↓↓↓

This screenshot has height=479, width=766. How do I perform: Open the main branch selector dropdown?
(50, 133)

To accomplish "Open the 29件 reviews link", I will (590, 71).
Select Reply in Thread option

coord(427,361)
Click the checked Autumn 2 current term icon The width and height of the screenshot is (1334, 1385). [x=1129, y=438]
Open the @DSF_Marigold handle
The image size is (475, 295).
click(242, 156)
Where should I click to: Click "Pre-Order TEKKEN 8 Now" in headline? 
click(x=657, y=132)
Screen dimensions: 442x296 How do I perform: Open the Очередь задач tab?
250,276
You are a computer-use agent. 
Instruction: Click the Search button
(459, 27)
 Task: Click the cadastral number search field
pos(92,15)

↑↑↑

Exercise directions> Would you print each line of the material exactly?

Solution below>
This screenshot has height=479, width=766. How do I perform: Open the main branch selector dropdown?
(50, 133)

To accomplish "Open the 29件 reviews link", I will (590, 71).
Select Reply in Thread option

coord(427,361)
Click the checked Autumn 2 current term icon The width and height of the screenshot is (1334, 1385). [x=1129, y=438]
Open the @DSF_Marigold handle
The image size is (475, 295).
click(242, 156)
Where should I click to: Click "Pre-Order TEKKEN 8 Now" in headline? 
click(x=657, y=132)
Screen dimensions: 442x296 How do I perform: Open the Очередь задач tab?
250,276
You are a computer-use agent. 
Instruction: Click the Search button
(459, 27)
 Task: Click the cadastral number search field
pos(92,15)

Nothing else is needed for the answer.